▼▼▼
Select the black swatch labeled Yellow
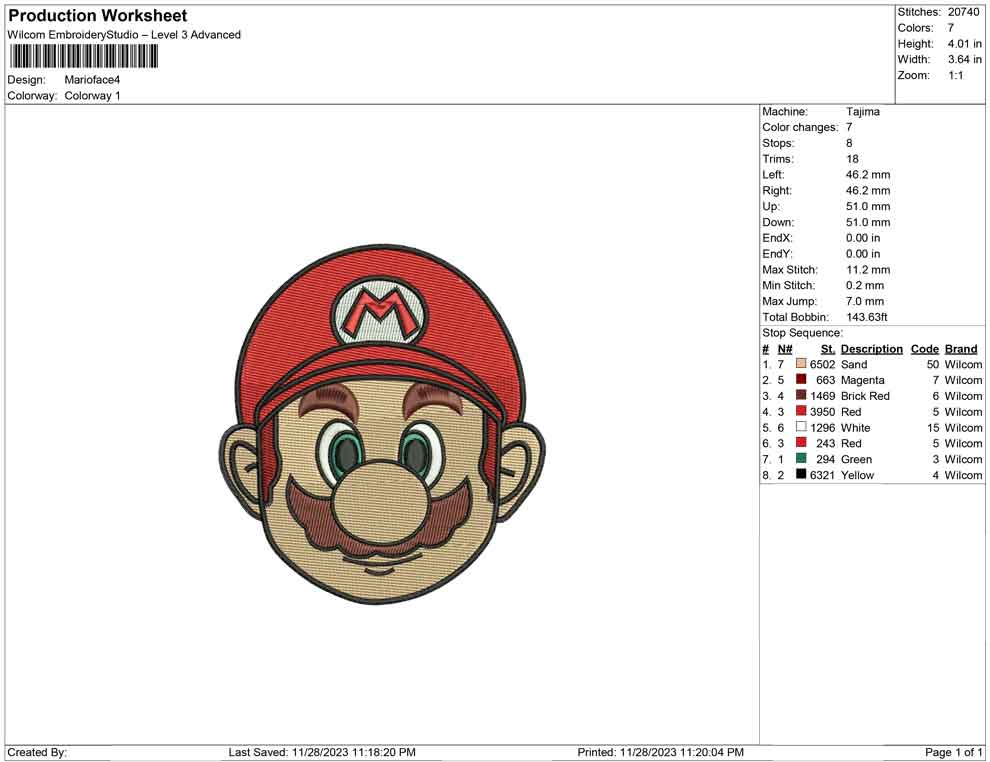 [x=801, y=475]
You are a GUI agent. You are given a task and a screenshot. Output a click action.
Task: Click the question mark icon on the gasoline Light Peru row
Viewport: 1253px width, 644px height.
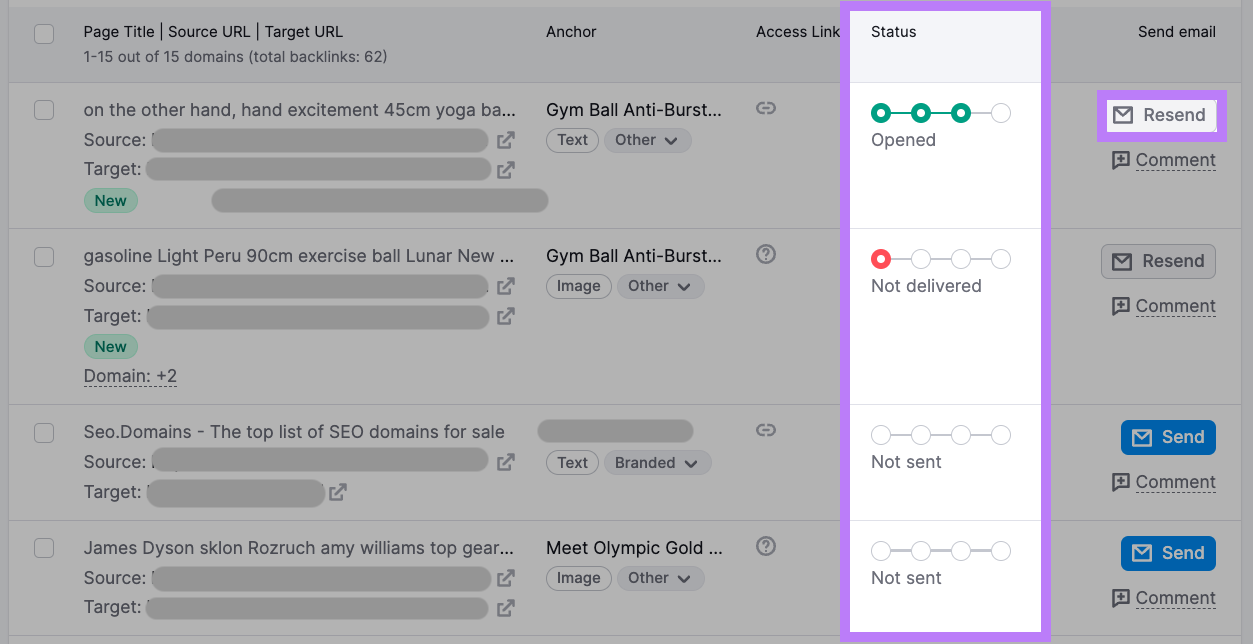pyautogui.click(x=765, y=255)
▲▲▲
▼▼▼
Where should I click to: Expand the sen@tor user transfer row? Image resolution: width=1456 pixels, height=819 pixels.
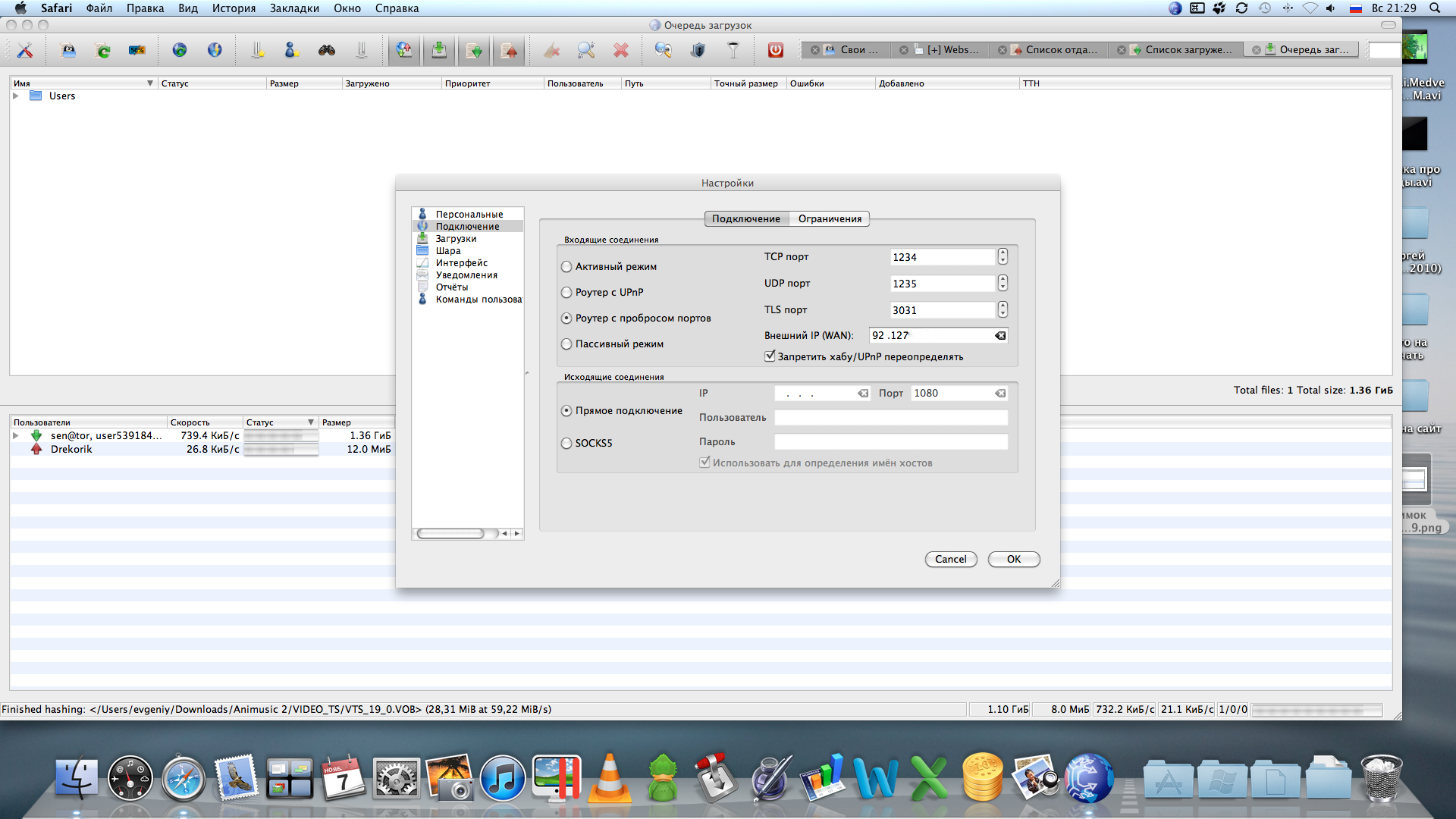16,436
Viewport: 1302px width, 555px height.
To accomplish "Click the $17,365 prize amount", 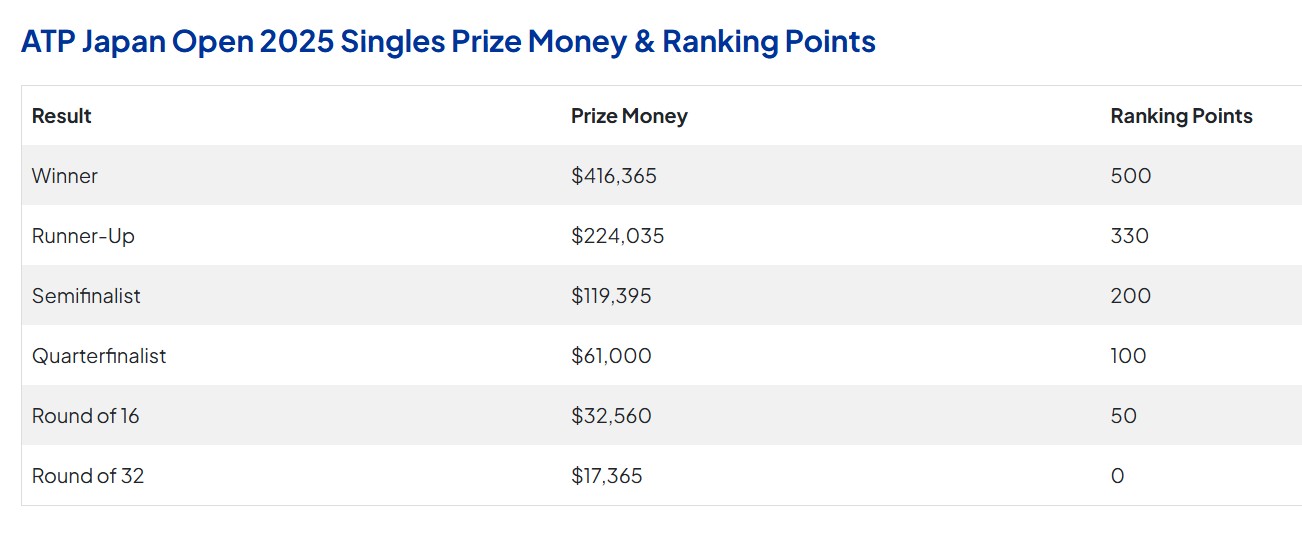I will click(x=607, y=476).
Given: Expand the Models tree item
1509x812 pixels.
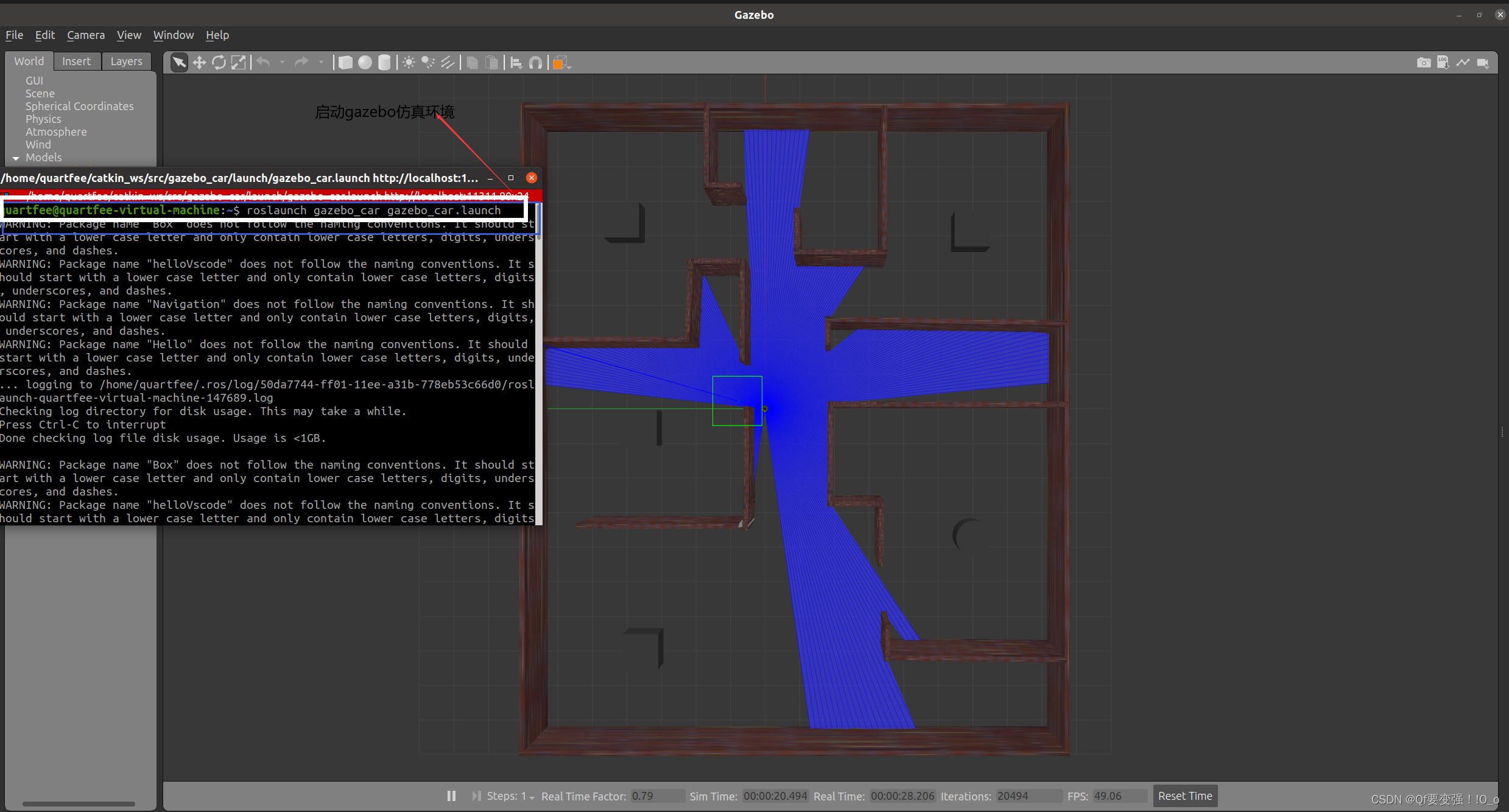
▲▲▲
▼▼▼
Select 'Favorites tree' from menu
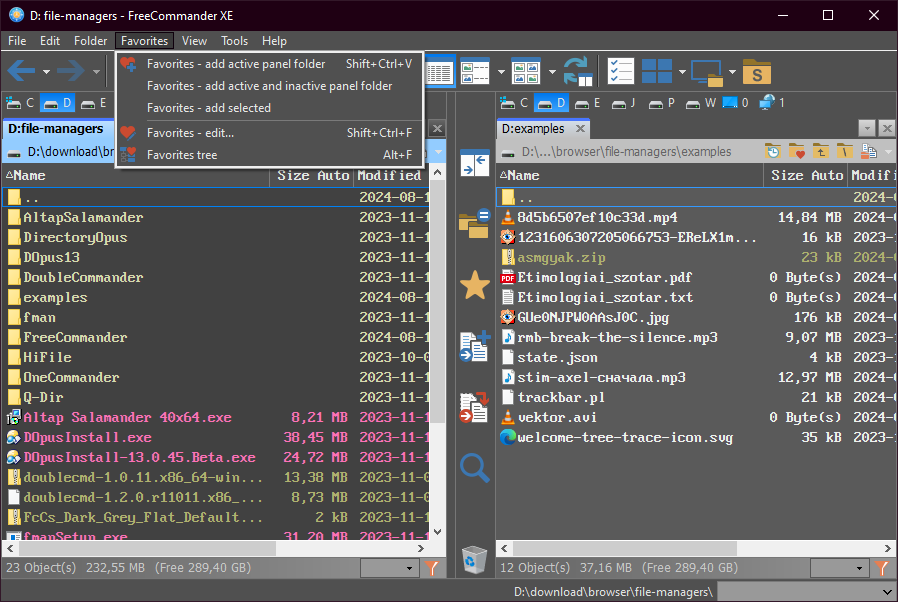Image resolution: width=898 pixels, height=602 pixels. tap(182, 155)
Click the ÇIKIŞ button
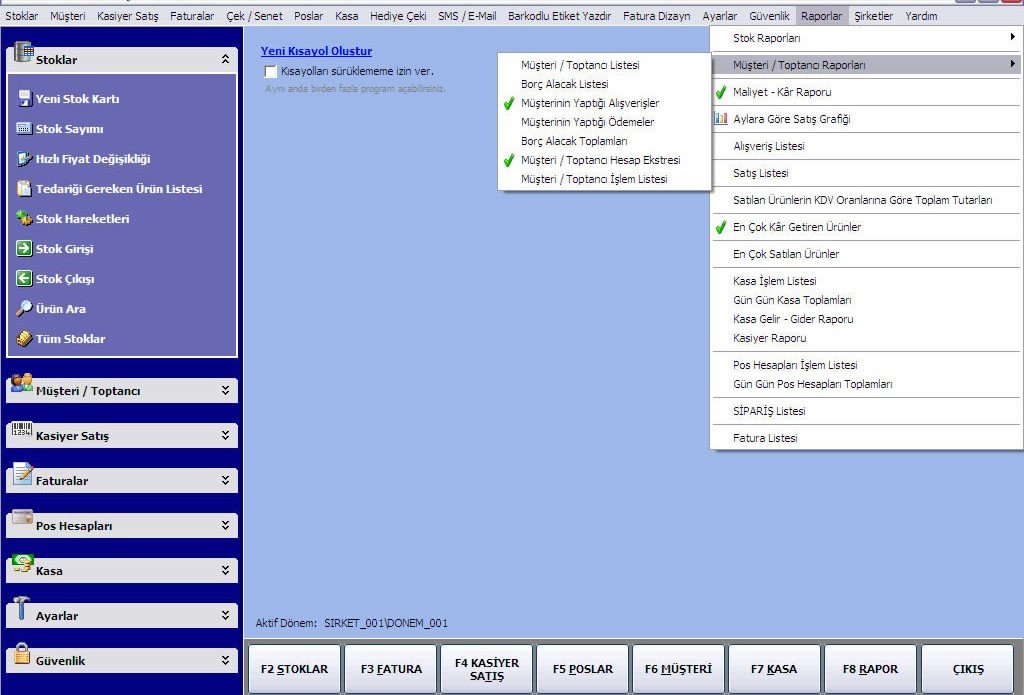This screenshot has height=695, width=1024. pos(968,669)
▲▲▲
**Stated task**
Please convert the items between the lines holding "Select 'Favorites tree' from menu" and "This screenshot has", inclusive, into a JSON list of strings with one string per line and no blank lines. Leave the pictures out of the list.

**Written solution**
[
  "Select 'Favorites tree' from menu",
  "Image resolution: width=898 pixels, height=602 pixels. tap(182, 155)",
  "Click the ÇIKIŞ button",
  "This screenshot has height=695, width=1024. pos(968,669)"
]